▸ Exercise directions
Copy out, without any changes, the lines from the one containing "Click the Firmness: Medium detail" through the one containing "[x=485, y=266]", including both of those lines.

━━━━━━━━

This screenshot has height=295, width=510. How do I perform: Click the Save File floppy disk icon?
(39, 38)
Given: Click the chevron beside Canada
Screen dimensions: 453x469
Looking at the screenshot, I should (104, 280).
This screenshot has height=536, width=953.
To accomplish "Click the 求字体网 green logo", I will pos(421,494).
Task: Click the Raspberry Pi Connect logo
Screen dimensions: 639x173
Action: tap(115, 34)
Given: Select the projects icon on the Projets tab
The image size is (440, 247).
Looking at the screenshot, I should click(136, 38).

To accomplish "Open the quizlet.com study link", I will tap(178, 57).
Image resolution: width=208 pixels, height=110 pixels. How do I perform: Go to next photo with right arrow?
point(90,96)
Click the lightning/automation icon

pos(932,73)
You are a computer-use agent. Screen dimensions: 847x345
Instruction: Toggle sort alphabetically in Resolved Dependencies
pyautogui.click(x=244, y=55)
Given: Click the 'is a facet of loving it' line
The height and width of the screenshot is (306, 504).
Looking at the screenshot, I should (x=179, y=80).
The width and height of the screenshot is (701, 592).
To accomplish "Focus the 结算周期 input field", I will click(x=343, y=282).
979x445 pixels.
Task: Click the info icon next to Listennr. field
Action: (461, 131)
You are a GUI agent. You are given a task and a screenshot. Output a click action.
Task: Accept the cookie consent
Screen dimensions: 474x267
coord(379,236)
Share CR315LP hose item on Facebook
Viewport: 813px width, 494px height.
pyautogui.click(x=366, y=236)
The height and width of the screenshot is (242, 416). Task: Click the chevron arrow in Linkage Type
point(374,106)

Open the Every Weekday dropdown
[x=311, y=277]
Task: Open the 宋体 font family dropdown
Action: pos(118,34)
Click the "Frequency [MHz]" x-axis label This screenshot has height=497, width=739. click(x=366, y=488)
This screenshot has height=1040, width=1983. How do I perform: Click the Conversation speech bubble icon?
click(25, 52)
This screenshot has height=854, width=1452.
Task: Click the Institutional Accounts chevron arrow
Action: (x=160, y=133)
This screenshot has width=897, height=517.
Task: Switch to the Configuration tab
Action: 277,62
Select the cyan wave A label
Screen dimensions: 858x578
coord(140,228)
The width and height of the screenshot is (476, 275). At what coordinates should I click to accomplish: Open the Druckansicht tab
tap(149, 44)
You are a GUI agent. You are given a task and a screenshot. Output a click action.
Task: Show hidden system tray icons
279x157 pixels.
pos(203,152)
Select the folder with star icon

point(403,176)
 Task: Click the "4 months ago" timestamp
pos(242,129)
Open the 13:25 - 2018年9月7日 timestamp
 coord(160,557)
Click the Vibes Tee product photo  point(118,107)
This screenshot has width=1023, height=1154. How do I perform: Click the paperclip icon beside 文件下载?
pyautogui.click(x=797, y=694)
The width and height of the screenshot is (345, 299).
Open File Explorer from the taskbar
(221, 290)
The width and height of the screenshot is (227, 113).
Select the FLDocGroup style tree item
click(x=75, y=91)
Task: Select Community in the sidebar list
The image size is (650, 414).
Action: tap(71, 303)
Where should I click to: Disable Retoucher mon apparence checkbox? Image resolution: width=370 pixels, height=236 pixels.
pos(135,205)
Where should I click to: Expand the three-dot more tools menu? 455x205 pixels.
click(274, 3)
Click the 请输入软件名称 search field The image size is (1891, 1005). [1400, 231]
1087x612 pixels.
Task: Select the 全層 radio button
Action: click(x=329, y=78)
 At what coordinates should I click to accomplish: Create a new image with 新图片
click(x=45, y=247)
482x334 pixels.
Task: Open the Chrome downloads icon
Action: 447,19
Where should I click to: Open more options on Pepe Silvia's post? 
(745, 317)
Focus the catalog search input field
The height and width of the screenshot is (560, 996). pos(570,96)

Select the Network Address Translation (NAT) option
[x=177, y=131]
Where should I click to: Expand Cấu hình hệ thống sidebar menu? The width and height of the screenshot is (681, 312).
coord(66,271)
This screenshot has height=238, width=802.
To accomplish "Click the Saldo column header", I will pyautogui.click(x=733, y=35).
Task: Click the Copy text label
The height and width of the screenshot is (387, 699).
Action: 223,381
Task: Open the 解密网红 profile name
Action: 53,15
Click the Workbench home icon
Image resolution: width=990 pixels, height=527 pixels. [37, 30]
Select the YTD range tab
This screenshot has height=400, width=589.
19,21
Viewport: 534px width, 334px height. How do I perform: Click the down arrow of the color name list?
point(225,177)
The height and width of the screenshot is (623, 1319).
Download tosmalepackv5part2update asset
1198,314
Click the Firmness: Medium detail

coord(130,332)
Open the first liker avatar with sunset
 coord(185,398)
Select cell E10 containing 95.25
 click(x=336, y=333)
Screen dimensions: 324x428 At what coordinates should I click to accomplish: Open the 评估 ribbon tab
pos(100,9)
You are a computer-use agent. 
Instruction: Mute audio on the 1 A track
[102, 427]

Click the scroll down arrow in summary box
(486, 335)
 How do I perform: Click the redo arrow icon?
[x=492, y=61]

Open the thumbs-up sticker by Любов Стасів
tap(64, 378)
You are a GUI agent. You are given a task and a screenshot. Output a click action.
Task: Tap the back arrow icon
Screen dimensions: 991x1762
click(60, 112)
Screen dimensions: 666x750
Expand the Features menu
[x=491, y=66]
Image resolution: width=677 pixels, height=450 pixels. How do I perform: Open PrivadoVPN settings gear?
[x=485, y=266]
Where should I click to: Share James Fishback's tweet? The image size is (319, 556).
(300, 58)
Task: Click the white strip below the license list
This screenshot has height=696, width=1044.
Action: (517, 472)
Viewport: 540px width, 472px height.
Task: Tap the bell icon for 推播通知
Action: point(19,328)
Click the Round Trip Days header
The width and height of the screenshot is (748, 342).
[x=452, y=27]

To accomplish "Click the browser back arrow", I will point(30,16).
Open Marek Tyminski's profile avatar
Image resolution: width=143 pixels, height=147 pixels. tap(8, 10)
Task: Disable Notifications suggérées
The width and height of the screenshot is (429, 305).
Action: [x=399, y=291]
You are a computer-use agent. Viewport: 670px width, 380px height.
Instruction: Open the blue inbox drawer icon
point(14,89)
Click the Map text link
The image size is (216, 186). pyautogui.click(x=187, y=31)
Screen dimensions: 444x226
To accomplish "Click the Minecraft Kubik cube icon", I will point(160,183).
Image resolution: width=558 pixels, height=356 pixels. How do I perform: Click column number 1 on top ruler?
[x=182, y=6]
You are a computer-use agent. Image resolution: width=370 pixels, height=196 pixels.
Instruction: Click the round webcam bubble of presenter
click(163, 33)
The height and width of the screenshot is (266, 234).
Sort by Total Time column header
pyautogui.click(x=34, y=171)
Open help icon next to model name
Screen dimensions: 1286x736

━━━━━━━━

▸ Final answer
Click the Firmness: Medium detail

coord(130,332)
Open the first liker avatar with sunset
 coord(185,398)
Select cell E10 containing 95.25
 click(x=336, y=333)
Screen dimensions: 324x428 At what coordinates should I click to accomplish: Open the 评估 ribbon tab
pos(100,9)
You are a computer-use agent. 
Instruction: Mute audio on the 1 A track
[102, 427]

Click the scroll down arrow in summary box
(486, 335)
 How do I perform: Click the redo arrow icon?
[x=492, y=61]

Open the thumbs-up sticker by Любов Стасів
tap(64, 378)
You are a GUI agent. You are given a task and a screenshot. Output a click action.
Task: Tap the back arrow icon
Screen dimensions: 991x1762
click(60, 112)
Screen dimensions: 666x750
Expand the Features menu
[x=491, y=66]
Image resolution: width=677 pixels, height=450 pixels. How do I perform: Open PrivadoVPN settings gear?
[x=485, y=266]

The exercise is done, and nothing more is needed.